Option 2: Airflow-based data pipeline, Superset on top of aggregated data

Positives:

  • Dashboard loads quickly because calculations are offloaded to a pipeline rather than being done on-demand, so the dashboard is just reporting precalculated metrics.
  • Easy to backfill.
  • Can publish public version of the dataset to share with volunteers, since community does not have access to Superset.

Negatives:

  • Steep learning curve for getting started with Airflow if you have not used it before.
  • Somebody needs to own/maintain the data pipeline.
  • Need to determine dimensions ahead of time.

Converting a metric from metrics catalog

If your experiment's metric relies on an edge unique-derived identifier (e.g. to measure retention of logged-out readers over the span of 2 weeks), you will not be able to convert that metric to a product health metric. Outside of experiments, the only identifiers available to you are: session ID and MediaWiki username/user ID.
Superset's SQL Lab uses a dialect of SQL called Presto that has its own set of functions different from Spark SQL's (aka HiveQL) and MariaDB SQL's. Query templates in the metrics catalog are written in Spark SQL, intended to be executed with PySpark. Translating a query from Spark SQL to Presto may involve replacing functions and modifying syntax.

Let us pick one of the metrics from the metrics catalog – say, Clickthrough to a Page History page per Watchlist visit – and convert the query for use in our Superset dashboard. This guide assumes you have chosen our recommended option 1 and that the instrumentation is staying the same (not deviating from the instrumentation specification that corresponds to this metric definition).

The logic of the query is:

  1. For each subject (user), count how many Watchlists visits had edits shown (something to click on) and count how many of those visits resulted in at least one click on a Page History link.
  2. Calculate the CTR for each subject (user).
  3. Average across all subjects' (users') CTRs in the group to get the average CTR for the group.

Thus, we have an CTR for the control group and the treatment group.

That logic is formalized in the query template for that metric is:

WITH per_page_interactions AS (
  SELECT
    IF(experiment.assigned = 'control', 'control', 'treatment') AS variation,
    experiment.subject_id,
    performer.pageview_id,
    SUM(IF(action = 'page-visited', 1, 0)) > 0 AS could_click,
    CAST(SUM(IF(action = 'click', 1, 0)) > 0 AS INT) AS clicked_through
  FROM {table}
  WHERE action_source = 'Watchlist'
    AND (
      (
        action = 'page-visited'
        AND GET_JSON_OBJECT(action_context, '$.hc') = 'y'
      )
      OR (
        action = 'click'
        AND GET_JSON_OBJECT(action_context, '$.link') = 'page-history'
      )
    )
    AND instrument_name = 'RCClickTracker'
    AND {where_boilerplate}
  GROUP BY 1, 2, 3
)
SELECT
  variation,
  subject_id,
  AVG(clicked_through) AS outcome
FROM per_page_interactions
WHERE could_click
GROUP BY 1, 2

This is a metric used in an experiment conducted on logged-in users.

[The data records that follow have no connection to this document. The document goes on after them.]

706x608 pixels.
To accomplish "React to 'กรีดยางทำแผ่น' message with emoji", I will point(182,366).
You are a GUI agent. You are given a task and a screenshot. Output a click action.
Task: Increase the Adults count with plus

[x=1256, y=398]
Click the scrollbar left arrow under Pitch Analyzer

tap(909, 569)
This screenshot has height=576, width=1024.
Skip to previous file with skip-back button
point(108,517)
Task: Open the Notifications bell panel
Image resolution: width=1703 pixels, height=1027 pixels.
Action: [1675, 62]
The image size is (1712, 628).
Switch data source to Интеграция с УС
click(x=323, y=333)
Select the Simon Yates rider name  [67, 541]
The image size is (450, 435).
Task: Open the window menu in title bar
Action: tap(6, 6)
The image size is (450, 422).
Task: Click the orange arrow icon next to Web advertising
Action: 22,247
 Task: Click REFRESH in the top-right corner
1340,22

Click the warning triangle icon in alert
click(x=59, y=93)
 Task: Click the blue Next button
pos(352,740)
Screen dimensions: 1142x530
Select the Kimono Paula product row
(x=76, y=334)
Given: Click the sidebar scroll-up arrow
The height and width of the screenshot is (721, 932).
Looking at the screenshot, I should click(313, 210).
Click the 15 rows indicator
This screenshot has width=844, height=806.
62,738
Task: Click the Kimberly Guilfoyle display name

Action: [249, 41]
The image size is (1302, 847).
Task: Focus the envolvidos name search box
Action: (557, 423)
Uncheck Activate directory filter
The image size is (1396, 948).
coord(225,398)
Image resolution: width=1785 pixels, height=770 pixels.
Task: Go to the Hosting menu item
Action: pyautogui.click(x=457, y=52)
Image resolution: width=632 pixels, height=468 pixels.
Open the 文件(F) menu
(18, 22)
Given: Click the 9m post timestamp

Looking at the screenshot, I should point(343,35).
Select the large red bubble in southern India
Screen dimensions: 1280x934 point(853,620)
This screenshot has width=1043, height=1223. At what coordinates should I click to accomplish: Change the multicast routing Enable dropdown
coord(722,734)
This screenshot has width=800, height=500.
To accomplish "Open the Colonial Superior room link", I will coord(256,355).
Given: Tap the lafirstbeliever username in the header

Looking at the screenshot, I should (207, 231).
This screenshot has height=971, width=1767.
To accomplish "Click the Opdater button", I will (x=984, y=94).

We would need to make sure that the baseline instrument collects performer_name contextual attribute because we will use that in place of a subject ID (derived from the MediaWiki user's central ID during the experiment). Suppose we wanted to calculate the average CTR for each day. We can modify the query template above to the following query:

WITH per_page_interactions AS (
  SELECT
    CAST(FROM_ISO8601_TIMESTAMP(meta.dt) AS DATE) AS dt,
    -- ^ or something to this effect to convert timestamp to a day
    performer.name AS username,
    performer.pageview_id,
    SUM(IF(action = 'page-visited', 1, 0)) > 0 AS could_click,
    CAST(SUM(IF(action = 'click', 1, 0)) > 0 AS INT) AS clicked_through
  FROM event.mediawiki_product_metrics_rc_watchlist_baseline
  WHERE action_source = 'Watchlist'
    AND (
      (
        action = 'page-visited'
        AND GET_JSON_OBJECT(action_context, '$.hc') = 'y'
      )
      OR (
        action = 'click'
        AND GET_JSON_OBJECT(action_context, '$.link') = 'page-history'
      )
    )
    AND instrument_name = 'RCClickTracker'
  GROUP BY 1, 2, 3
), per_user_ctr AS (
  SELECT
    dt,
    username,
    AVG(clicked_through) AS ctr
  FROM per_page_interactions
  WHERE could_click
  GROUP BY 1, 2
)
SELECT
  dt,
  AVG(ctr) AS ctr
FROM per_user_ctr
GROUP BY 1

Notable differences:

  • Replaced variation with a date-type dt column for calculating average CTR within each day.
  • Replaced experiment.subject_id with performer.name.
  • Added an aggregation step – original query is intended to produce a set of per-user outcomes, but here we want to average across all users to produce a single measurement of the CTR for each day.

Long term monitoring

As noted above, if you want to see how the metric behaves beyond the most recent 90 days, you will need to either create a data pipeline that produces a dataset of measurements or you will need to sanitize the interaction data and adjust your Superset dashboard's Presto queries to also query the sanitized event database.

If you think you might utilize the event sanitization system (to retain interaction data in perpetuity), you should configure a separate stream for the data you are collecting. Currently we have a default stream product_metrics.web_base (corresponding table: event.product_metrics_web_base) that is shared by different instruments and experiments. We have no plans to start sanitizing that table and retaining its data beyond 90 days.

By configuring a separate stream, you will be able to create an entry for it in the allowlist and have fine control over which columns to keep/drop/hash.

Creating a Presto-based dashboard in Superset

Superset's SQL Lab uses a dialect of SQL called Presto that has its own set of functions different from Spark SQL's (aka HiveQL) and MariaDB SQL's. Query templates in the metrics catalog are written in Spark SQL, intended to be executed with PySpark. Translating a query from Spark SQL to Presto may involve replacing functions and modifying syntax.

Steps for creating a simple chart for use in a dashboard:

  1. Write query in SQL Lab. Be sure to use presto_analytics_hive database, not presto_analytics_iceberg and pick event schema.
  2. Click RUN. Your query needs to successfully produce a set of results.
  3. Click CREATE CHART. You will be taken to a chart creation page where you can select type of chart (e.g. line chart).
  4. Once you are satisfied with your chart, click SAVE. You will need to name your dataset and your chart. You can at this point add the chart to an existing dashboard or create a new dashboard.

The dataset will be a virtual dataset, created from the query. Whenever the dataset is accessed – for example, when opening the dashboard – Superset will execute the query. Multiple charts can use the same virtual dataset but Superset will not execute the query once and reuse the results in each chart. Instead, Superset will execute the query for every chart. This is where the point about performance and volume of data and complexity of the query becomes very important.